» **Task directions**: The lines to repeat are those below from the one containing "Screen dimensions: 1080x498" down to the one containing "Given: Click into the Generate PDF map field", both included; reproduce them exactly and nothing else.

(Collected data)
++++++++
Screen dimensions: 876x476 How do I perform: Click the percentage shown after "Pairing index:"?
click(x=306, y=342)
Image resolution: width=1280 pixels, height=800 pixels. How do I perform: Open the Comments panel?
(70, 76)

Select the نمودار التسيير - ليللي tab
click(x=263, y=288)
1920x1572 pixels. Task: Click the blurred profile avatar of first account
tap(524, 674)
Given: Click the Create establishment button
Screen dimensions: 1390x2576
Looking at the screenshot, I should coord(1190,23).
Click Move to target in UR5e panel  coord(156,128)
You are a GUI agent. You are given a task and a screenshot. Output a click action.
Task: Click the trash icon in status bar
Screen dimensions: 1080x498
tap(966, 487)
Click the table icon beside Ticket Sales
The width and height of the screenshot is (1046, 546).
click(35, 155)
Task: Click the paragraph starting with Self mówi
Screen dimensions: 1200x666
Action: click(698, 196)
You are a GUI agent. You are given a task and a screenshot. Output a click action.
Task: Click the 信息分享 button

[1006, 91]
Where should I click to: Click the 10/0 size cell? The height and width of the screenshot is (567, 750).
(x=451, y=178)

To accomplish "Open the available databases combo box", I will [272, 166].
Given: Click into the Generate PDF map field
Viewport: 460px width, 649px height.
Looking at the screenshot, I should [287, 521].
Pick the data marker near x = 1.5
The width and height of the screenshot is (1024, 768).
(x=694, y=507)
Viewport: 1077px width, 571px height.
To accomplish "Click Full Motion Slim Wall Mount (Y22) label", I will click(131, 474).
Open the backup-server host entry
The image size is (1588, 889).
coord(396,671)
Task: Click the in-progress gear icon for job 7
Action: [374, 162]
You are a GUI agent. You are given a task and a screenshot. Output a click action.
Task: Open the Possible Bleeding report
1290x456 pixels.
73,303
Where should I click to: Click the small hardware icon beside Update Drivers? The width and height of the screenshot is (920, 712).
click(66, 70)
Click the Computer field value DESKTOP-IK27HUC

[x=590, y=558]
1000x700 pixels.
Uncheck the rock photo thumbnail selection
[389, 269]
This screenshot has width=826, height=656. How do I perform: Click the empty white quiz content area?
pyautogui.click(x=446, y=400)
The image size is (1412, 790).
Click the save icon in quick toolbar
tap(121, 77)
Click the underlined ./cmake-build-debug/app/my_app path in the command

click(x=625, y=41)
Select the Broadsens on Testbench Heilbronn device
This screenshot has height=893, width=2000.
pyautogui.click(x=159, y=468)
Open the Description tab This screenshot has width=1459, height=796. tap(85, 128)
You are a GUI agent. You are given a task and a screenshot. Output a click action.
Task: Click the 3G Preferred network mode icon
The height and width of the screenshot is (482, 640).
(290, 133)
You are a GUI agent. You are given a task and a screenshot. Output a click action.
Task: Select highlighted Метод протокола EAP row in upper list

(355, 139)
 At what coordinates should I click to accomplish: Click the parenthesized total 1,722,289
++++++++
» **Reply to the exercise**:
Screen dimensions: 1080x498
tap(966, 487)
Click the table icon beside Ticket Sales
The width and height of the screenshot is (1046, 546).
click(35, 155)
Task: Click the paragraph starting with Self mówi
Screen dimensions: 1200x666
Action: click(698, 196)
You are a GUI agent. You are given a task and a screenshot. Output a click action.
Task: Click the 信息分享 button

[1006, 91]
Where should I click to: Click the 10/0 size cell? The height and width of the screenshot is (567, 750).
(x=451, y=178)

To accomplish "Open the available databases combo box", I will [272, 166].
Given: Click into the Generate PDF map field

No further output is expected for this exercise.